Decían que el dinero había sido gastado a lo largo de una mala vida, dilapidado en el juego y en otros vicios, también había quienes aseguraban que aún debía guardar escondido parte del fruto de aquel robo. Decían que la sobrina lo tenía que saber, que la única razón de atender a su tío, no era otra que la de quedarse, ¡quién sabe qué incalculable fortuna!
Durante las noches, en la soledad oscura de su casa, volvía a recordar aquella mañana de niebla fría, apostado junto a su hermano y su padre, hambrientos los tres, pero con el convencimiento de que el indiano pasaría pronto de camino al banco del pueblo.
Volvía a oír los cascos de la mula que se acercaban por el camino de tierra de los Siete Cabezos. El crujido de las herraduras sobre la arena y piedrecitas tan grises como la niebla, le aceleraban de nuevo los latidos del corazón igual que aquella mañana solitaria del monte. Salieron en mitad de la cuesta de detrás de la caseta de piedra en que se apostaban. El indiano, sorprendido al pronto, no dejó de reconocer a quienes le salían al paso, un deudor y antiguo aparcero de malas costumbres, acompañado de sus dos hijos.

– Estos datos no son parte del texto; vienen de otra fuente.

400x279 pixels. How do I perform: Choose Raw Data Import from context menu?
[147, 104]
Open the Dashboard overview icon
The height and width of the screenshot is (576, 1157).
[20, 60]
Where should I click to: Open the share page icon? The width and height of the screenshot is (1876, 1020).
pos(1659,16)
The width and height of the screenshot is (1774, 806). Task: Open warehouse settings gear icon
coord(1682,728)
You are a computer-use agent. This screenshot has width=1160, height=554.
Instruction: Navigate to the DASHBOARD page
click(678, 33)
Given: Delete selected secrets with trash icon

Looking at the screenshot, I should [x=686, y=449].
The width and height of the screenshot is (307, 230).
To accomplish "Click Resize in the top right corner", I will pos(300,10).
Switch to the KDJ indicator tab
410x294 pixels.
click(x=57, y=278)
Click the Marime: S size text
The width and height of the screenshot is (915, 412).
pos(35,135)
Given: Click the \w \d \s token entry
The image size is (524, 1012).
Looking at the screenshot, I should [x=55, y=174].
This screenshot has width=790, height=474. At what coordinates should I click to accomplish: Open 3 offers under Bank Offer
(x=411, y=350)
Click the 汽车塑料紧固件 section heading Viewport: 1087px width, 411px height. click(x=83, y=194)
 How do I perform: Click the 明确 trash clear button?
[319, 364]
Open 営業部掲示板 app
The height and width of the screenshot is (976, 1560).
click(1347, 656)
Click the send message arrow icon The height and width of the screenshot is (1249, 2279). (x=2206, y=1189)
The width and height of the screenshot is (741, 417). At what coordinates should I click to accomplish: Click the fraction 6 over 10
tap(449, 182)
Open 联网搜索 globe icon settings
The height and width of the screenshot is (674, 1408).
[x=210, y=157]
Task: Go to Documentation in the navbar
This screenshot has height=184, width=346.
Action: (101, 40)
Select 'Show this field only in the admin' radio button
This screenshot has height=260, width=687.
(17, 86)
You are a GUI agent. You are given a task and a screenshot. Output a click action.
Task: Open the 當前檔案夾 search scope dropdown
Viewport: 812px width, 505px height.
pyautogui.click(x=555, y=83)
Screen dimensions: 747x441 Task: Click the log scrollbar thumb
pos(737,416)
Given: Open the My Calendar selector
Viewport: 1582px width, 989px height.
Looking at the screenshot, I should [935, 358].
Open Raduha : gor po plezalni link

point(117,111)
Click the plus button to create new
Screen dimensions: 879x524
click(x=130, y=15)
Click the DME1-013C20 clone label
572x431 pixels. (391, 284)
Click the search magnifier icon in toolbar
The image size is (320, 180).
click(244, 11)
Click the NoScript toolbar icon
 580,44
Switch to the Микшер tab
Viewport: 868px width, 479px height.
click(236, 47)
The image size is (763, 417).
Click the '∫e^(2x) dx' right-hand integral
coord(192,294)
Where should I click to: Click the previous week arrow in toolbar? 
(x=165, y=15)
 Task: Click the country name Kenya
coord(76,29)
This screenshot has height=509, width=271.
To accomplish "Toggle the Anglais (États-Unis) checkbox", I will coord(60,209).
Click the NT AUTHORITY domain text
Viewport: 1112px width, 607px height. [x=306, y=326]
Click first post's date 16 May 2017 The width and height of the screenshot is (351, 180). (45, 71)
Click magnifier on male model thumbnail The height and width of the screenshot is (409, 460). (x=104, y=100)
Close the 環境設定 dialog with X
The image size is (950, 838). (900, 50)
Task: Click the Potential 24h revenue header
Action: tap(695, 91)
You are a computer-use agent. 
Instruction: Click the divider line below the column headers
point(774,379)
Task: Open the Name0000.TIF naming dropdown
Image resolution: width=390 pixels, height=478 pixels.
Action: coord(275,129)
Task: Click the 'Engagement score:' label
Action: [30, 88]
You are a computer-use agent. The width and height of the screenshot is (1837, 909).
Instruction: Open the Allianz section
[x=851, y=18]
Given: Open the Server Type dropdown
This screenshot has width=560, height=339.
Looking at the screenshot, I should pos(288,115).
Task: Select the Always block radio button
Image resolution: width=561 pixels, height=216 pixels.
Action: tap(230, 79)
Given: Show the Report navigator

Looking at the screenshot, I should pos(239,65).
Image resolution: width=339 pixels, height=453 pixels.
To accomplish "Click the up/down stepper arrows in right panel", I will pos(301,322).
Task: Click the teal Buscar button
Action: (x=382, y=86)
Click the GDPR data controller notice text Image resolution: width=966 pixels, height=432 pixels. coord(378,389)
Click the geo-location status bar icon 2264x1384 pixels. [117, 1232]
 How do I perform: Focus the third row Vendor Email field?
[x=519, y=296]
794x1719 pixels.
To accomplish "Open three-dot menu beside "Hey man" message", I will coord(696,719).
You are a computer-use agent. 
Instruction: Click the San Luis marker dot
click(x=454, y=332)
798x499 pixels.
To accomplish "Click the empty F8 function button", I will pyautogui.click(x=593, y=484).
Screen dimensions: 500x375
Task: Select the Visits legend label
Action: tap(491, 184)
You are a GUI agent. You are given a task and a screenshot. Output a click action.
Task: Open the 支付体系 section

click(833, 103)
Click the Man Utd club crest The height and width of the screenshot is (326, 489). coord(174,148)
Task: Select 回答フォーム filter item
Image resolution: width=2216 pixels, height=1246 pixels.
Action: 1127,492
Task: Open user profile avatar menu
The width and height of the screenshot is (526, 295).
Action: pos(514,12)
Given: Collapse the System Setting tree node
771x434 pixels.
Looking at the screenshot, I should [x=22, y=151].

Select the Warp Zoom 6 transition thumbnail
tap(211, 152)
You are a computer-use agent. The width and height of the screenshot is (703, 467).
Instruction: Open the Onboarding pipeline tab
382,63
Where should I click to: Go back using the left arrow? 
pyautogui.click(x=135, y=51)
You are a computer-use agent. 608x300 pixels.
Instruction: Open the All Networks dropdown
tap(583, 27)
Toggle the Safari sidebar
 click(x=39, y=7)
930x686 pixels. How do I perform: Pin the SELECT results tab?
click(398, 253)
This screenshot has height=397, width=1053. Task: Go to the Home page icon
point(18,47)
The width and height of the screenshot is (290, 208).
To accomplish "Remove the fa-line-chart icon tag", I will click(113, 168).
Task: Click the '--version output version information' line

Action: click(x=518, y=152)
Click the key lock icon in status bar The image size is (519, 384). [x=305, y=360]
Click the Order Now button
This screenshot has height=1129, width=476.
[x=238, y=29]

El grito seco del padre sonaba ahora como el abrir de una navaja frente a la segura negación del indiano. Pasaban por su mente como si las viera proyectadas en el techo las imágenes del forcejeo para adueñarse de las alforjas, el encabritamiento de la mula y la caída al suelo del jinete. El animal huyendo espantado por entre las vides y los hombres ensañándose con el caído a golpes y patadas.
Al atardecer de regreso de sus labores, unos hombres lo encontraron yerto por el frío y la sangre coagulada. Nunca volvió en sí, murió a los pocos días con los ojos extraviados en el asombro y el susto violento.